In 2002 he received the Francqui Prize , the Interbrew-Baillet Latour Health Prize in 2005 , the Ernst Jung Prize in 2010 and the Anitschkow Prize of the European Atherosclerosis Society in 2016 . For 2018 he was awarded the Léopold Griffuel Prize and the AH Heineken Prize for Medicine . He has been a member of the Leopoldina since 2010 , of the Royal Netherlands Academy of Sciences since 2017 and of the Academia Europaea since 2019 .

Carmeliet has been married since 1987 and has three children.

plant

Carmeliet has been studying the molecular basis of angiogenesis , particularly VEGF (Vascular Endothelial Growth Factor) , since the 1980s . In the early 1990s, independently of Napoleone Ferrara , he succeeded in developing knockout mice that lacked one or both copies of the VEGF gene - serious malformations occurred in both cases.
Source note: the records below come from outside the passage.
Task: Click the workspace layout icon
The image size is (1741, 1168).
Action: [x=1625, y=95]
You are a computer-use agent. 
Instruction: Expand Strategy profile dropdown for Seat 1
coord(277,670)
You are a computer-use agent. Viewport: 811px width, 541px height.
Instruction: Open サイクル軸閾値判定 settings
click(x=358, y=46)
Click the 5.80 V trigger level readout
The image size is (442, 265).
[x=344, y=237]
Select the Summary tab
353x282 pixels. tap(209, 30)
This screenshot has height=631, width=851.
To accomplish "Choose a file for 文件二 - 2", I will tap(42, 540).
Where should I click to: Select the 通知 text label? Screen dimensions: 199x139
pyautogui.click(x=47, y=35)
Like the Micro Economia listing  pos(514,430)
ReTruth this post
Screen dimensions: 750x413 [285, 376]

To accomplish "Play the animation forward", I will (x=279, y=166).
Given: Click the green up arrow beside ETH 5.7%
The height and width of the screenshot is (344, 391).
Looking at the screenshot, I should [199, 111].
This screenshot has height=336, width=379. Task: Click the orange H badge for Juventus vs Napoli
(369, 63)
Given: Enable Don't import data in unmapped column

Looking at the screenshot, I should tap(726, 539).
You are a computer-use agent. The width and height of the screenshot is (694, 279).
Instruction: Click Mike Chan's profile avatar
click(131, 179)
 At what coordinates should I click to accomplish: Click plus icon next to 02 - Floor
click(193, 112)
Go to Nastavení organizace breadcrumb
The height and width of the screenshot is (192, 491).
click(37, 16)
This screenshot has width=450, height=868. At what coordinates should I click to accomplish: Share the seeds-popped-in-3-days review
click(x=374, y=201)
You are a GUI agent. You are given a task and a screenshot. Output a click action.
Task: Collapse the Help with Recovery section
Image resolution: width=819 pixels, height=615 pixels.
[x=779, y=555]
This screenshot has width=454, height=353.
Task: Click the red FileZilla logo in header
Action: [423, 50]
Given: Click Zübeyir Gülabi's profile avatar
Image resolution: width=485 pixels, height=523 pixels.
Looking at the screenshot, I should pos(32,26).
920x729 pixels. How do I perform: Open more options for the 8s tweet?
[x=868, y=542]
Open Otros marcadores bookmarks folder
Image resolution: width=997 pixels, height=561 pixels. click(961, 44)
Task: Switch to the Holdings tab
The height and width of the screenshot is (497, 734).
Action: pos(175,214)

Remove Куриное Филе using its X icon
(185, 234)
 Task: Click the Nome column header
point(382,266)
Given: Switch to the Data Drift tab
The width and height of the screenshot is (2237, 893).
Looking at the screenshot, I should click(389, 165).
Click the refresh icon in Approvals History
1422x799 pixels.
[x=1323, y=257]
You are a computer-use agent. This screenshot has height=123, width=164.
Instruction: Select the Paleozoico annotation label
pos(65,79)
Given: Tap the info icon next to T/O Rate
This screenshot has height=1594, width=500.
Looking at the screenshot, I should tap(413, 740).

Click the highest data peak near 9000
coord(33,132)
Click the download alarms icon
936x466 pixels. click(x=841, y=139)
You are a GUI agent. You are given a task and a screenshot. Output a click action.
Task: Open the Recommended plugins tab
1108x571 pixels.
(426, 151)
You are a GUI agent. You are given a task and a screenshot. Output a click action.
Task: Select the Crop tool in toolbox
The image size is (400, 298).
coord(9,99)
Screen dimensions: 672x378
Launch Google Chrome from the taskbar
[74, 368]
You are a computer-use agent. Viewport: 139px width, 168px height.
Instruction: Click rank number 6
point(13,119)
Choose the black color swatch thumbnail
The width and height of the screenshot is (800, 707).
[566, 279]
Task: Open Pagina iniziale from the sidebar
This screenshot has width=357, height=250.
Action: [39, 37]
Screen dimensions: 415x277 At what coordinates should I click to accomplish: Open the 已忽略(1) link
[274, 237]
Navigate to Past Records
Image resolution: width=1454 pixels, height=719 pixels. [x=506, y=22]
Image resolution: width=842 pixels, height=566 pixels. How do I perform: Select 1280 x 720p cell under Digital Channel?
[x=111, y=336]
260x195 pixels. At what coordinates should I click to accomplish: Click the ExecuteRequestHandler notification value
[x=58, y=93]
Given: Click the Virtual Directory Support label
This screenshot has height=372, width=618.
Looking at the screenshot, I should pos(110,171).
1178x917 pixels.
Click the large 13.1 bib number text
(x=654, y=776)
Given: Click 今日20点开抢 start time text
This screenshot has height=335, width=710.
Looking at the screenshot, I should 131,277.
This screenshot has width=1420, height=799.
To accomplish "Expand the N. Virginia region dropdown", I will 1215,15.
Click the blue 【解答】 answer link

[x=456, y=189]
The experiments showed that VEGF was very important for the formation of blood vessels in embryos. They also showed that the blood vessels were the first organs the embryo formed.

VEGF (the gene of which was first cloned in 1989) also plays a role, particularly in the development of cancer, and has been intensively investigated since then (also with the development of antagonists and antibodies against VEGF, especially in cancer therapy). His laboratory also discovered a role for VEGF in the formation of ALS in the mouse model and developed a gene therapy for it (in the mouse model). That was the first indication of the importance of VEGF in neurodegenerative diseases.

In his laboratory, Carmeliet also examined other molecules with similar functions such as PlGF (placental growth factor), which also plays a role in angiogenesis, but only in cancer and inflammation (so that a blockage does not have an effect on normal blood vessel formation as with VEGF) . He and colleagues tested drugs that block PlGF.

He also investigates the way in which blood vessels, similar to nerve cells, find their way during regeneration and investigates the connections between the two phenomena.

Web links

Individual evidence

  1. Carmeliet et al. a. Abnormal blood vessel development and lethality in embryos lacking a single VEGF allele , Nature, Volume 380, 1996, pp. 435-439, in the same issue was also a paper by Ferrara and colleagues reporting similar results.